Jim Hightower has been called America’s favorite populist. He’s been editor of The Texas Observer, president of the Texas Consumer Association, Texas Agriculture Commissioner, host of a radio show. Nowadays he broadcasts daily radio commentaries, publishes a monthly newsletter, The Hightower Lowdown (jimhightower.com) and makes more than 100 speeches a year. With groups like ACORN and Public Citizen he’s organizing the Rolling Thunder Chautauqua Tour, a series of political/cultural festivals around the country (rollingthundertour.org). He’ll be traveling through America talking to people engaged in grassroots work and new political movements for working people.
he Powers That Be constantly try to keep the progressive majority divided: workers against environmentalists, enviros against farmers, farmers against consumers, consumers against workers, and around and around it goes. As we squawk and squabble with each other, they scoot off with ever more of our money and power, laughing all the way.
It's when we break this self-defeating circle that we put a little progress back in "progressive," much to the consternation of those Powers That Be, as we've seen recently with coalition efforts to pass everything from living-wage ordinances to public financing of elections. It's never easy to forge such coalitions--about like trying to load frogs in a wheelbarrow--but it's essential to the development of a true progressive movement that can be stronger than our separate parts.
If you were to map out a rational coalition strategy for a movement, you probably wouldn't start by trying to link farmers and farmworkers, two groups that have a long history of animosity and conflict. But organizing a movement sometimes has less to do with rationality than it does with creativity and opportunity, and, as Guadalupe Gamboa puts it, "In times of trouble is when people are open to new ideas."

****************

▶ _WRITTEN INSTRUCTION 1_: Return every line of the records below that contains the word "will".

[Source records]

****************

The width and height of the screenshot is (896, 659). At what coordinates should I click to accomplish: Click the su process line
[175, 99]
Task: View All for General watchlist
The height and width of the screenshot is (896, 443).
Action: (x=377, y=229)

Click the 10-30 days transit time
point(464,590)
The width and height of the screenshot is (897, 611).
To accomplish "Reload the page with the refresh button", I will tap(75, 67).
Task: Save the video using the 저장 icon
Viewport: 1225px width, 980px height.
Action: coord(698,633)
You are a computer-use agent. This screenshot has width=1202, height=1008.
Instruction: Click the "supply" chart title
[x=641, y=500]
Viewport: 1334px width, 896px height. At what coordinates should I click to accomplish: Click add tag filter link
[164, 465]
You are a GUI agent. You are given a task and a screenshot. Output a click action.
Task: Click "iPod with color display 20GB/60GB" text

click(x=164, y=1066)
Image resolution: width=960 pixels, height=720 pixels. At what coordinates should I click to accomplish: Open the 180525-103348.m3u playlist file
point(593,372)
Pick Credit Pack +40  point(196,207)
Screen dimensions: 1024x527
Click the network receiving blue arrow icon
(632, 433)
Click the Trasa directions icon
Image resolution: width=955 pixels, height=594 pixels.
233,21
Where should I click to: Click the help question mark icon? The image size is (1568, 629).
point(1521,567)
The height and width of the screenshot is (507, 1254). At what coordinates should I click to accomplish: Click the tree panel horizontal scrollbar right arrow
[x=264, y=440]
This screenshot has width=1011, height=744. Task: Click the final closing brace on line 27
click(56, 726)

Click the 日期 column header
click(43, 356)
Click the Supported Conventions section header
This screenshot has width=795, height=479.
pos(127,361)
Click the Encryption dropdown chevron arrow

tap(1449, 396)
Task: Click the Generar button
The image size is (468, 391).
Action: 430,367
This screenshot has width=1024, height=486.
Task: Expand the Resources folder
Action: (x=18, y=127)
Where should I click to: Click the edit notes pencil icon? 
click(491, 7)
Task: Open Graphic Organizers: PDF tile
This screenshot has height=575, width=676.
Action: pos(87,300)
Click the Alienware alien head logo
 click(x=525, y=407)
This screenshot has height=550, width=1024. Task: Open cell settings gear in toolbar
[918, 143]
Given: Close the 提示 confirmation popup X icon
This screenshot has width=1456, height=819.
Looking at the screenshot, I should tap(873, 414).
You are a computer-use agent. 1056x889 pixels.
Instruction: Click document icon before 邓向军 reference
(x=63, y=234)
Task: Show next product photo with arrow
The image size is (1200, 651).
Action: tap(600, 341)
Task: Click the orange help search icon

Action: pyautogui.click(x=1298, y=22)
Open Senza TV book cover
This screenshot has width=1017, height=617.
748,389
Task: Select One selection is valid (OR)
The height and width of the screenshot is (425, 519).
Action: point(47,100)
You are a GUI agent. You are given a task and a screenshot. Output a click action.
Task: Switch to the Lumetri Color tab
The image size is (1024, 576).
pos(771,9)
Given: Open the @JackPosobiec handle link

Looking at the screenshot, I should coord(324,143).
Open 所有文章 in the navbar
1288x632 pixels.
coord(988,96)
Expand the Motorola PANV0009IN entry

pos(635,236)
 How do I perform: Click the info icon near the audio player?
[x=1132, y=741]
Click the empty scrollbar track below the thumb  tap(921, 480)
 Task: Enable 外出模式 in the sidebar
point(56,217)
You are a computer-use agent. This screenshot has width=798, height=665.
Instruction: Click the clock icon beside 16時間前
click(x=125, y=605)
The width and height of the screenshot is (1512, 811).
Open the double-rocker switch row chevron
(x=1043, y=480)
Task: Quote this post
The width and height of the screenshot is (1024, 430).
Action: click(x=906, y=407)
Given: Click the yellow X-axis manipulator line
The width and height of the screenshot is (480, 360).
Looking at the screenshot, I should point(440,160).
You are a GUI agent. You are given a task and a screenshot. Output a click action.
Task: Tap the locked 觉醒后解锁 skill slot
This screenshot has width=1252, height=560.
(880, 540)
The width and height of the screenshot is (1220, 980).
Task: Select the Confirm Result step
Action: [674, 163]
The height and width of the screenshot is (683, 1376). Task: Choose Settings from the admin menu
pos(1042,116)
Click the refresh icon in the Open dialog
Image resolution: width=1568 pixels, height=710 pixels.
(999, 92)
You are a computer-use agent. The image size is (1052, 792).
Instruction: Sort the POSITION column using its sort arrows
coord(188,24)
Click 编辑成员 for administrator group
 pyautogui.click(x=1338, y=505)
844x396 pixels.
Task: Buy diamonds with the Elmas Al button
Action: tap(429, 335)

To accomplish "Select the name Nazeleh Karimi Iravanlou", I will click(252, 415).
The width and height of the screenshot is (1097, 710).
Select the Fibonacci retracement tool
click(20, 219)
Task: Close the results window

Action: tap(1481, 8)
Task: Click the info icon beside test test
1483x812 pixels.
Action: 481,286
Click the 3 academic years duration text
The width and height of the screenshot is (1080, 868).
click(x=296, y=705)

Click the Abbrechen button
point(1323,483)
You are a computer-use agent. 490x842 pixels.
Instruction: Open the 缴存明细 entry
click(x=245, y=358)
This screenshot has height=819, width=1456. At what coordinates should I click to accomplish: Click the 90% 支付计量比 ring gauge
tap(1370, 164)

****************

▶ _WRITTEN INSTRUCTION 2_: Pick up the piece on progressive coalitions where it stops and write what comes next.

▶ _EXERCISE ANSWER 1_:
To accomplish "Reload the page with the refresh button", I will tap(75, 67).
To accomplish "Select the name Nazeleh Karimi Iravanlou", I will click(252, 415).

▶ _EXERCISE ANSWER 2_:
A Different Way
Lupe Gamboa is a regional director of the United Farm Workers of America (UFW), and from his base in Washington State this grassroots union leader knows plenty about times of trouble. The number-one crop there is apples, mostly produced around the central Washington towns of Wenatchee and Yakima. The apples are picked and packed by some 60,000 farmworkers, of whom 95 percent are Mexicans, averaging only $7,000 a year in pay, with no benefits. They live in cramped and often squalid housing, are constantly exposed to pesticides and suffer everything from ruined backs to early death as they toil in one of America's most dangerous industries.
So, time to strike against the apple growers, right? ¡Huelga!
No, says Gamboa and the UFW, we need a different way, because family farmers are not really the power in this multibillion-dollar industry. Indeed, farmers are suffering too, typically getting less money for their apples than it costs to produce them, which means they're being squeezed out of business. It's not that they're inefficient producers but that, ironically, both the apple farmers and workers are literally at the bottom of a food chain controlled by massive, monopolistic middlemen dictating prices from far-away corporate headquarters.
In the big-business fresh-apple economy, those who do the most get the least, which is perverse since, after all, an apple is an apple. From tree to you, very little has to be done to it. Yet only a pittance of what you pay in the supermarket trickles back to the actual producers. Here's how today's apple dollar is sliced: Workers get 4 cents, the farmer gets 7 cents, wholesalers and transporters take 21 cents and then comes the hog. The retailers, dominated by Wal-Mart and Safeway, grab 68 cents of every dollar.
These powerhouses have consolidated and nationalized their purchasing operations, eliminating regional buyers that dealt with individual growers. This further concentrates the big chains' buying power. Wal-Mart, now the largest grocery chain in the United States, proudly proclaims that it offers "Low Prices, Always," but those low prices (and high profits) are derived from its ability to bully the last dime from suppliers and extract the last ounce of toil from labor. Someone down the line always pays for Wal-Mart's cutthroat practices, and in apples those someones are the hard-hit farmers and the oppressed farmworkers, neither of whom Wal-Mart's ruling billionaires have to look in the eyes.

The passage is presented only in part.